The DiDRR study identified the following key findings:

  • Implementation remains slow on the ground, despite the increase in supportive policies and legislations related to disability-inclusive DRR.

  • Rights-based approaches are largely missing from policy and practice, with prevailing reference to persons with disabilities as “vulnerable” groups in need of assistance and protection, rather than as key stakeholders and contributing actors to DRR.

  • No unified national registry or systematic data disaggregation is in place to leverage national information systems related to DRR.

  • Staff lack practical knowledge for implementation of disability-inclusive DRR and lack capacity to access available technical resources provided by the members of the Disability-inclusive Disaster Risk Reduction Network (DiDRRN) and other key actors.

  • Lack of funding is a common challenge and is seen as contributing to the limited progress in disability-inclusive DRR across most of the countries.

The study revealed that most disability-inclusive disaster risk reduction initiatives come from non-governmental stakeholders, rather than government agendas aimed at prioritizing and institutionalizing disability inclusion. These initiatives are often reactive (following disaster responses by governments and I/NGOs) or project-based (externally funded instead of being included in the annual budget planning), which raises concerns about the sustainability of these actions and the DiDRR itself.

The study found that involvement of Organizations of Persons with Disabilities (OPDs) varies due to the layered challenges and is contingent upon at least the following two factors: (i) the readiness and capacities of persons with disabilities to take on new roles as contributing DRR actors, and (ii) the existing challenges within the sociocultural ecosystems2 in which OPDs operate. These challenges are linked to context and social structures, availability of resources to act, and support of mainstream stakeholders.
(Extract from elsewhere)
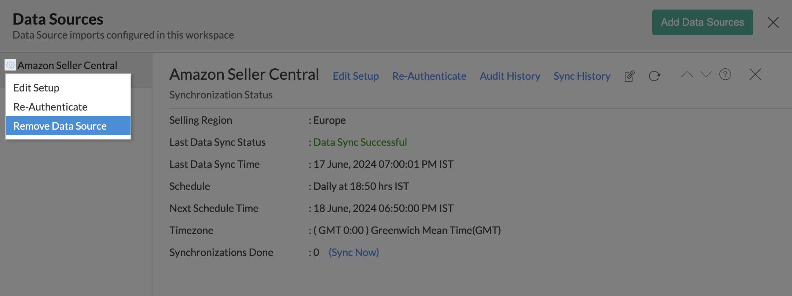View the Sync History link
Screen dimensions: 792x296
[582, 76]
There is a clear need for making DiDRR a shared agenda and developing strategies aimed at institutionalizing disability-inclusive DRR. Stakeholders must rethink approaches to collaboration and begin applying a twintrack approach to disability inclusion, to the extent possible.

The DiDRR study findings point to the need for an urgent and collective action to reduce disaster and climate change related risks and their disproportionate impact on persons with disabilities considering the full diversity of disability. The findings were used to formulate the following key recommendations:

  • Raise awareness and improve the understanding of disability inclusion and disaster risk reduction among all relevant stakeholders.
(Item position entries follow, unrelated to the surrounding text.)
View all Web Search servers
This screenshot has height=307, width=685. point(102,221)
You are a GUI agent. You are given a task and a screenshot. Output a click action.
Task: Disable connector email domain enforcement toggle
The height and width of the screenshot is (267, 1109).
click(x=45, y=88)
  • Establish effective governance mechanisms and institutionalize cross-sectoral coordination between all stakeholders for disability-inclusive disaster risk reduction and risk management.

  • Ensure systematic resource allocation to build capacities, institutions, and mechanisms for mainstreaming disability inclusion in DRR.

  • Institutionalize disability-inclusive DRR commitments by supporting meaningful participation and leadership of persons with disabilities and investing in inclusive partnerships.

Inclusive DDR efforts require making DiDRR a shared agenda and increased multistakeholder collaborations and partnerships among governments, I/NGOs, UN agencies, OPDs, and civil society actors, which can encourage further resource and capacity sharing. Extended collaborations are needed with donors as the main trend-setting actors under which I/NGOs and government align. Assistance in transfer of capacities should be provided by the members of the DiDRR Network to other DRR actors in collaboration with national and local authorities and OPDs (e.g., through training curriculums and formulation of strategies for nationwide roll-out).